**EXCERPTED DATA:**

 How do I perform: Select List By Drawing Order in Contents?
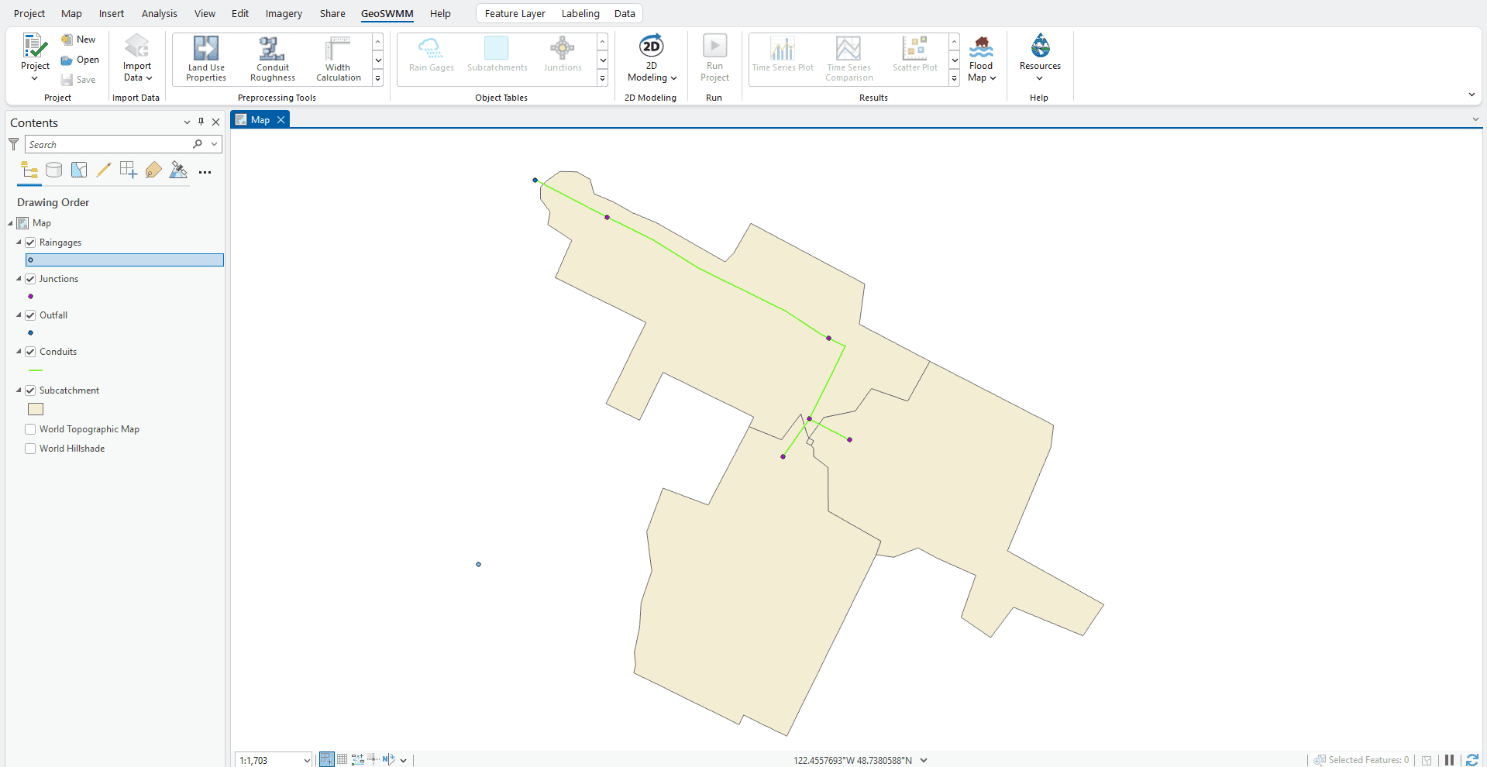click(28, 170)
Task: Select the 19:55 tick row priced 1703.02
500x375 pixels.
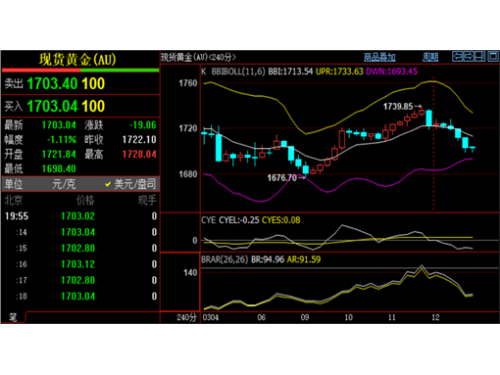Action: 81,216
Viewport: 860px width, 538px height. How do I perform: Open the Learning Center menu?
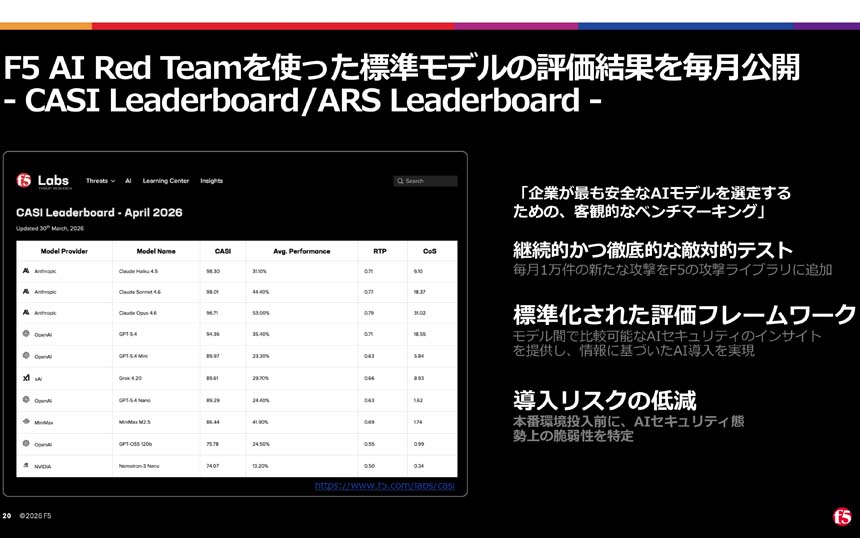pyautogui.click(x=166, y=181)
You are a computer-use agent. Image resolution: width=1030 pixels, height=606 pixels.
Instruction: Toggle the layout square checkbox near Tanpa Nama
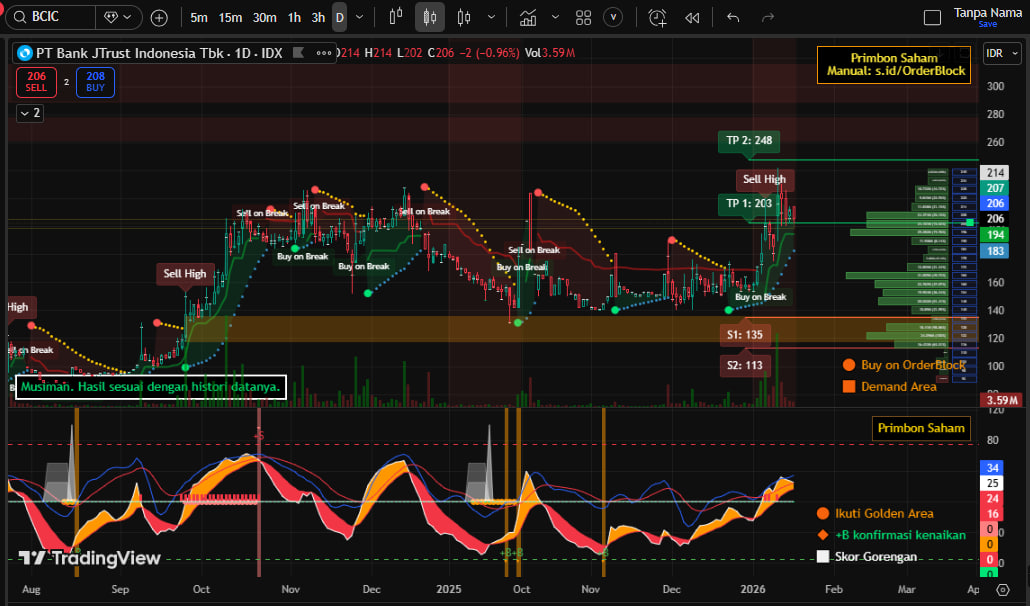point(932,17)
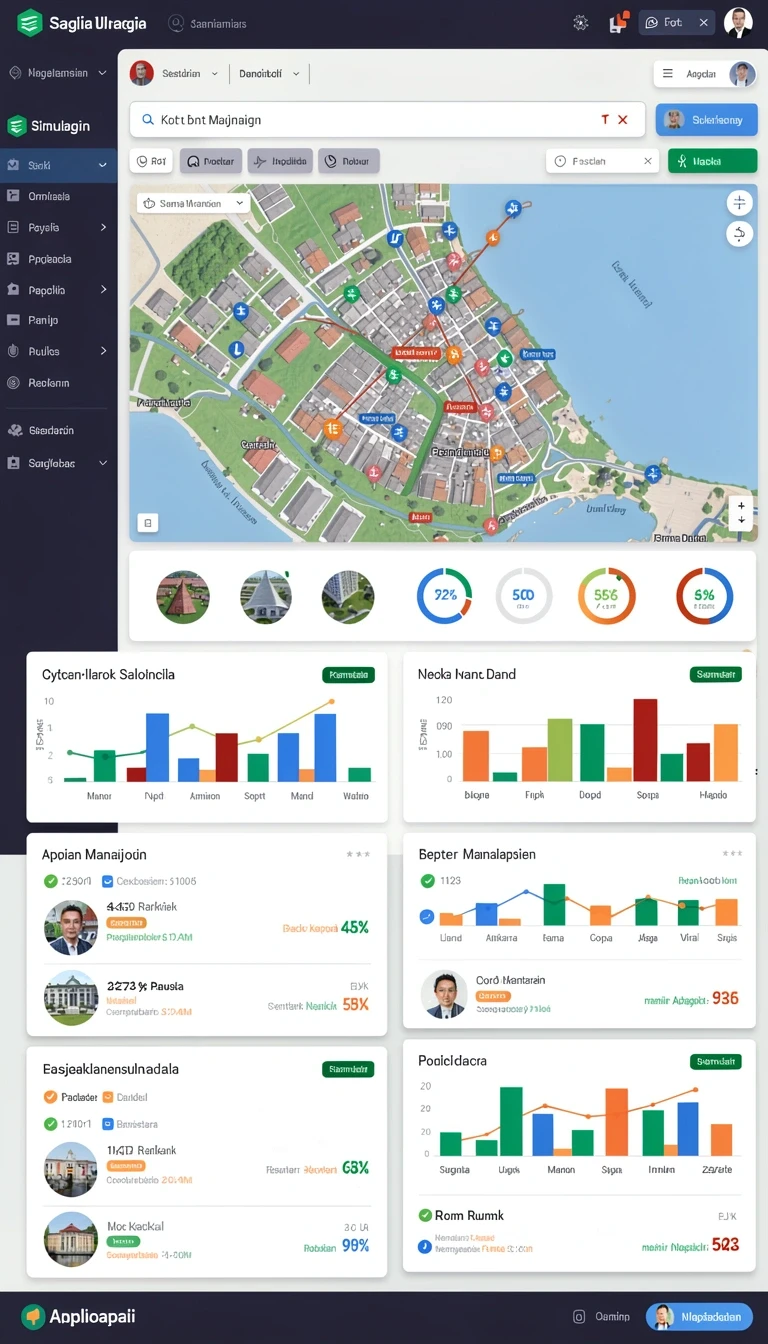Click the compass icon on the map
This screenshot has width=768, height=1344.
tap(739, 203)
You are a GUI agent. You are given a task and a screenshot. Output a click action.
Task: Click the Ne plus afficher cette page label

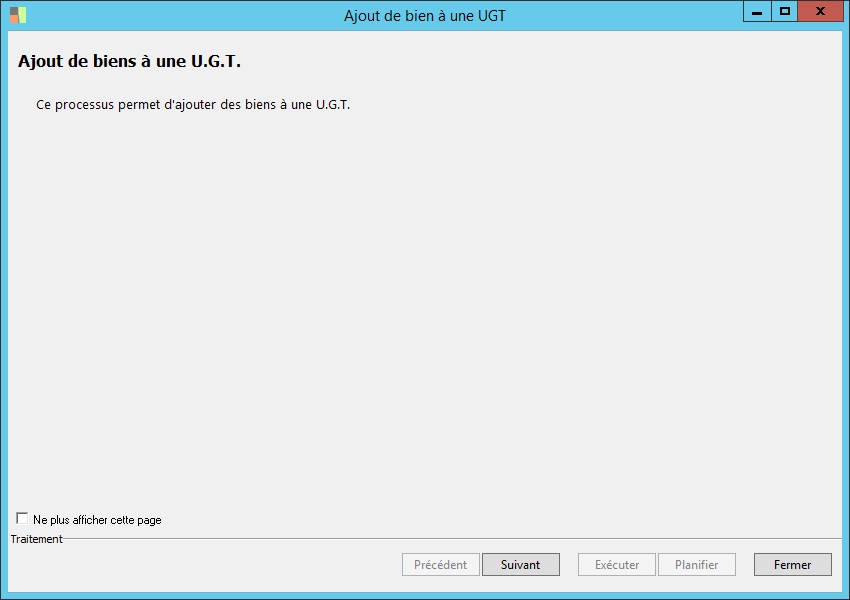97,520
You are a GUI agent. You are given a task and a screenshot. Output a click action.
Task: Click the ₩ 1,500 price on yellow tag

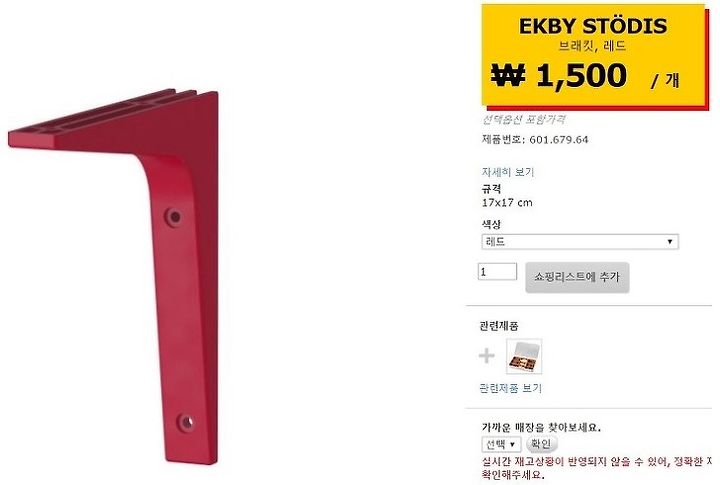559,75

**WORK INSTRUCTIONS:** Leave out the pictures and copy every record above exactly.

**YOUR RESPONSE:**
 How do I perform: Select List By Drawing Order in Contents?
click(28, 170)
Task: Select the 19:55 tick row priced 1703.02
500x375 pixels.
Action: 81,216
Viewport: 860px width, 538px height. How do I perform: Open the Learning Center menu?
pyautogui.click(x=166, y=181)
You are a computer-use agent. Image resolution: width=1030 pixels, height=606 pixels.
Instruction: Toggle the layout square checkbox near Tanpa Nama
point(932,17)
Click the compass icon on the map
This screenshot has width=768, height=1344.
tap(739, 203)
You are a GUI agent. You are given a task and a screenshot. Output a click action.
Task: Click the Ne plus afficher cette page label

97,520
You are a GUI agent. You are given a task and a screenshot. Output a click action.
Task: Click the ₩ 1,500 price on yellow tag

559,75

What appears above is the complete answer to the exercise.